• _Document_
++++++++

Quick Links

Re: Optimizer choosing smaller index instead of right one

Lists:	pgsql-general

From:	Ian Ribas <ian(dot)ribas(at)digitro(dot)com(dot)br>
To:	pgsql-general(at)postgresql(dot)org
Subject:	Optimizer choosing smaller index instead of right one
Date:	2004-04-28 12:11:36
Message-ID:	408F9F78.7000508@digitro.com.br
Views:	Raw Message \| Whole Thread \| Download mbox \| Resend email
Lists:	pgsql-general

Hello,

This is probably a common problem, but I couldn't really find a direct answer in
the archives (or maybe just couldn't find one that satisfied me ;-). I created
an index specifically to help a query and the optimizer does not use it. It
prefers an older index that has one less column, but that yields much poorer
performance.

The query get the smallest date in a period, for some criteria. The one table
used in the query has 604494 rows. The index I created to try to optimize it is
"xie3cham_servico", and has all the three columns of the table that are used in
the query. But the index being used is actually xie2cham_servico (as can be seen
below) which has only two columns, one of them completely useless for the query!
I'm probably missing some setting, but I couldn't figure out which.

One last comment, if I test this on a server all by myself, after some test
(when, I imagine, all related disk pages are on cache) the time difference
between the two situations is much smaller (4secs against 2 secs), but, of
course, this doesn't help me much ...

Here is the associated information:

explain analyze SELECT dt_finalizacao FROM cham_servico WHERE id_chave_grupo =
'7458' AND cod_bxs = 1 AND dt_finalizacao > to_timestamp
('2004-04-20','YYYY-MM-DD') AND dt_finalizacao < now() ORDER BY dt_finalizacao
ASC LIMIT 1;

QUERY PLAN

--------------------------------------------------------------------------------------------------------------------------------------------------------------------------------------------------------
Limit (cost=15663.77..15663.77 rows=1 width=8) (actual time=14002.66..14002.66
rows=1 loops=1)
-> Sort (cost=15663.77..15663.83 rows=26 width=8) (actual
time=14002.65..14002.65 rows=2 loops=1)
Sort Key: dt_finalizacao
-> Index Scan using xie2cham_servico on cham_servico
(cost=0.00..15663.15 rows=26 width=8) (actual time=13604.37..13980.16 rows=3173
loops=1)
Index Cond: (id_chave_grupo = '7458'::character varying)
Filter: ((cod_bxs = 1) AND ((dt_finalizacao)::timestamp with time
zone > to_timestamp('2004-04-20'::text, 'YYYY-MM-DD'::text)) AND
((dt_finalizacao)::timestamp with time zone < now()))
Total runtime: 45014.06 msec
(7 rows)

Time: 45105,73 ms

If I "drop index xie2cham_servico;", I get :

--------------------------------------------------------------------------------------------------------------------------------------------------------------------------------------
Limit (cost=17600.92..17600.92 rows=1 width=8) (actual time=8750.64..8750.64
rows=1 loops=1)

++++++++

• _What to do_
A: Name the table columns that the WHERE clause of the explain analyze query in the PostgreSQL optimizer post filters on.
B: Retype the stretch of the PostgreSQL optimizer post from "-> Sort (cost=15663.77..15663.83" through "zone < now()))".
C: Write a continuation of the PostgreSQL optimizer post, starting right after its last line.

• _Source data_
++++++++

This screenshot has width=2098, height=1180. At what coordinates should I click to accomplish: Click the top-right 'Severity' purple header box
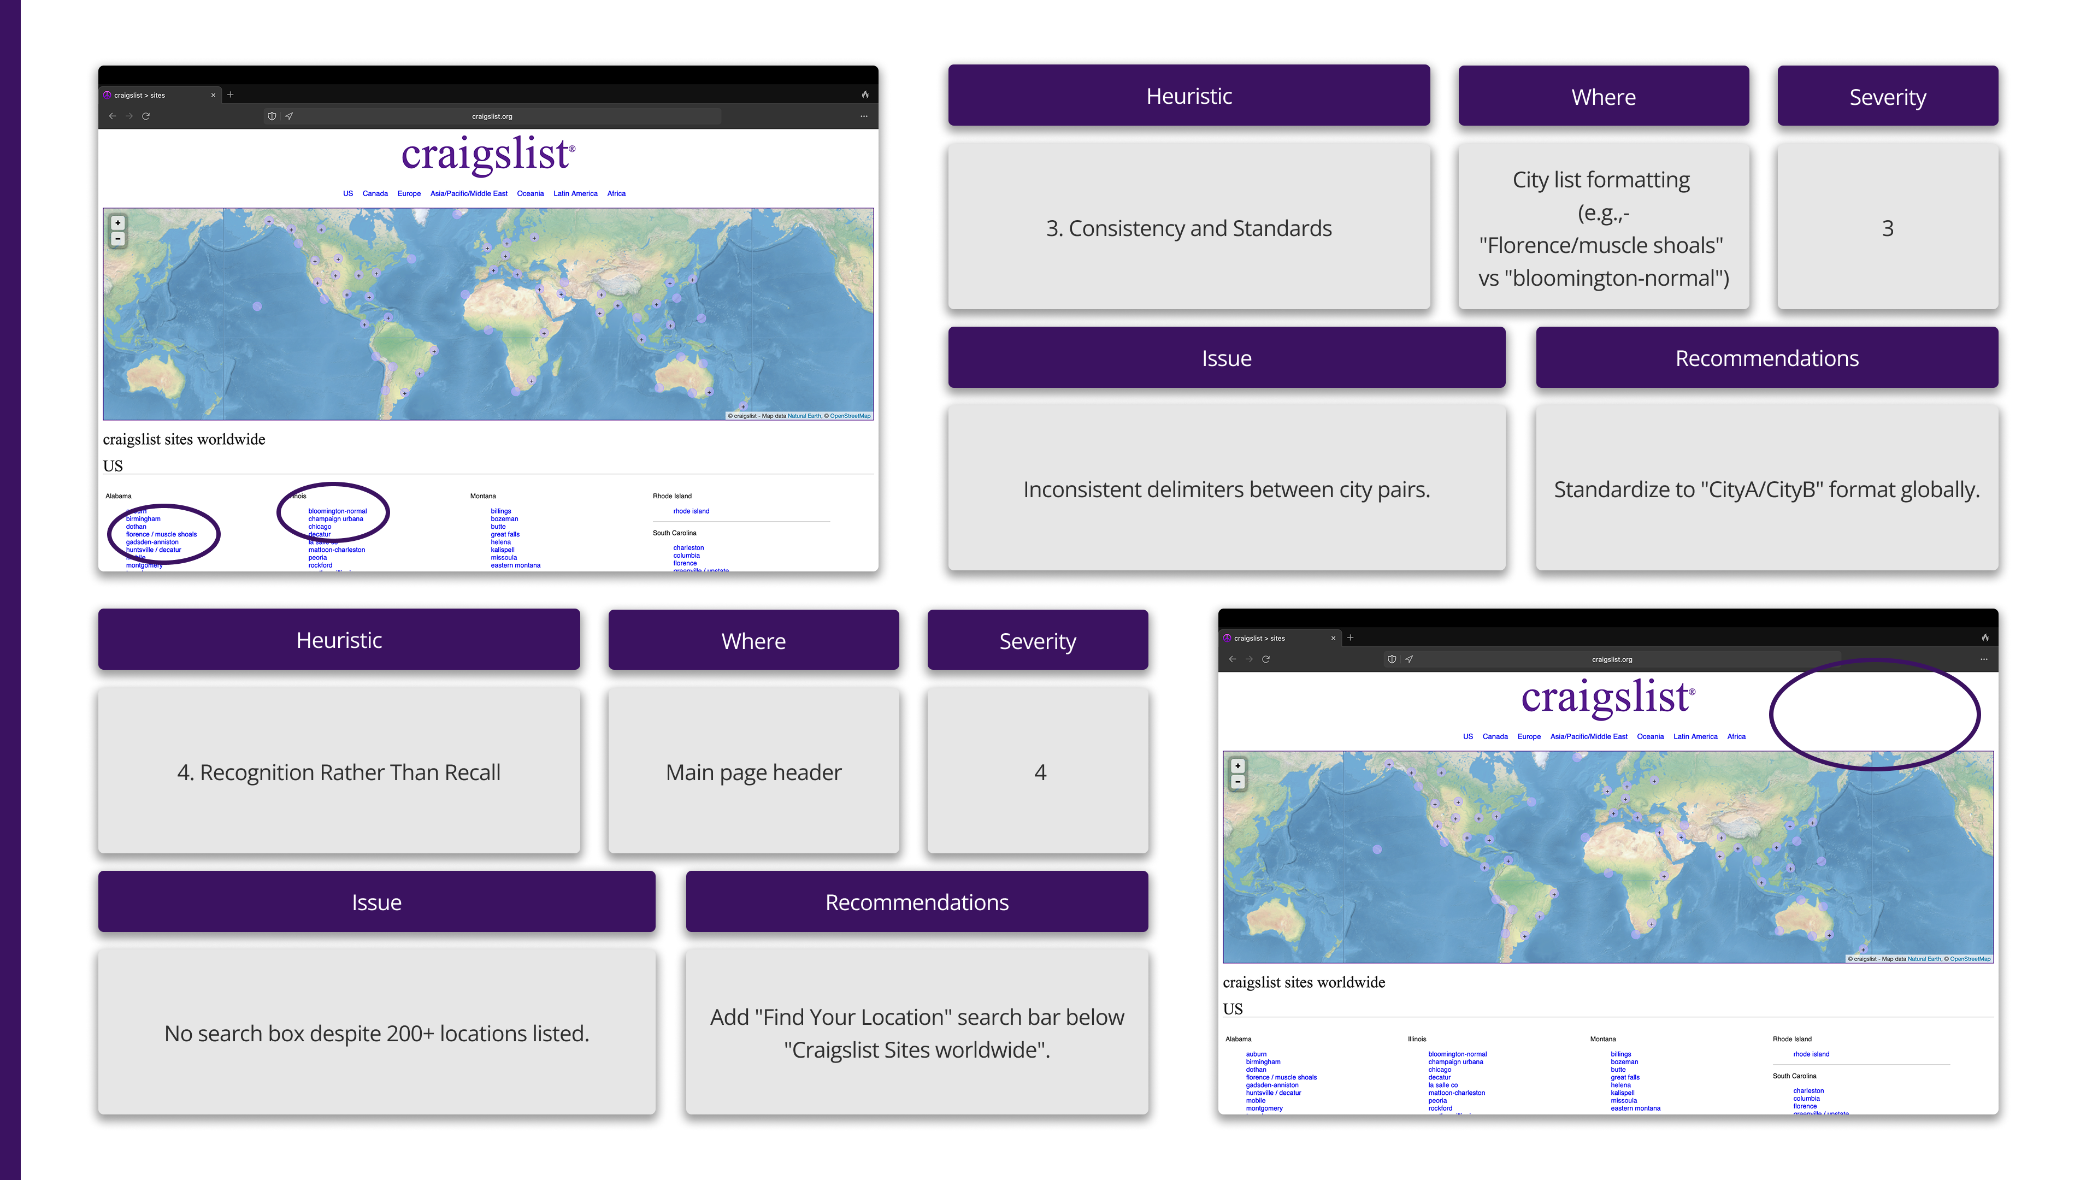point(1887,97)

++++++++

• _Outputs for the tasks_
A: id_chave_grupo, cod_bxs, dt_finalizacao

B:
-> Sort (cost=15663.77..15663.83 rows=26 width=8) (actual
time=14002.65..14002.65 rows=2 loops=1)
Sort Key: dt_finalizacao
-> Index Scan using xie2cham_servico on cham_servico
(cost=0.00..15663.15 rows=26 width=8) (actual time=13604.37..13980.16 rows=3173
loops=1)
Index Cond: (id_chave_grupo = '7458'::character varying)
Filter: ((cod_bxs = 1) AND ((dt_finalizacao)::timestamp with time
zone > to_timestamp('2004-04-20'::text, 'YYYY-MM-DD'::text)) AND
((dt_finalizacao)::timestamp with time zone < now()))

C:
-> Sort (cost=17600.92..17600.99 rows=26 width=8) (actual
time=8750.63..8750.63 rows=2 loops=1)
Sort Key: dt_finalizacao
-> Index Scan using xie3cham_servico on cham_servico
(cost=0.00..17600.30 rows=26 width=8) (actual time=8432.37..8743.29 rows=3176
loops=1)
Index Cond: ((id_chave_grupo = '7458'::character varying) AND
(cod_bxs = 1))
Filter: (((dt_finalizacao)::timestamp with time zone >
to_timestamp('2004-04-20'::text, 'YYYY-MM-DD'::text)) AND
((dt_finalizacao)::timestamp with time zone < now()))
Total runtime: 8751.50 msec
(7 rows)

Time: 8758,36 ms

Some more environment info:

Postgres 7.3.4 on Linux Redhat 9.

show all:

From:	Ian Ribas <ian(dot)ribas(at)digitro(dot)com(dot)br>
To:	pgsql-general(at)postgresql(dot)org
Subject:	Re: Optimizer choosing smaller index instead of right one
Date:	2004-04-28 12:14:03
Message-ID:	408FA00B.5070407@digitro.com.br
Views:	Raw Message \| Whole Thread \| Download mbox \| Resend email
Lists:	pgsql-general

Please ignore my previous message, its a duplicate.Sorry for the
inconvenience!

Ian.
Ian Ribas wrote:

> ....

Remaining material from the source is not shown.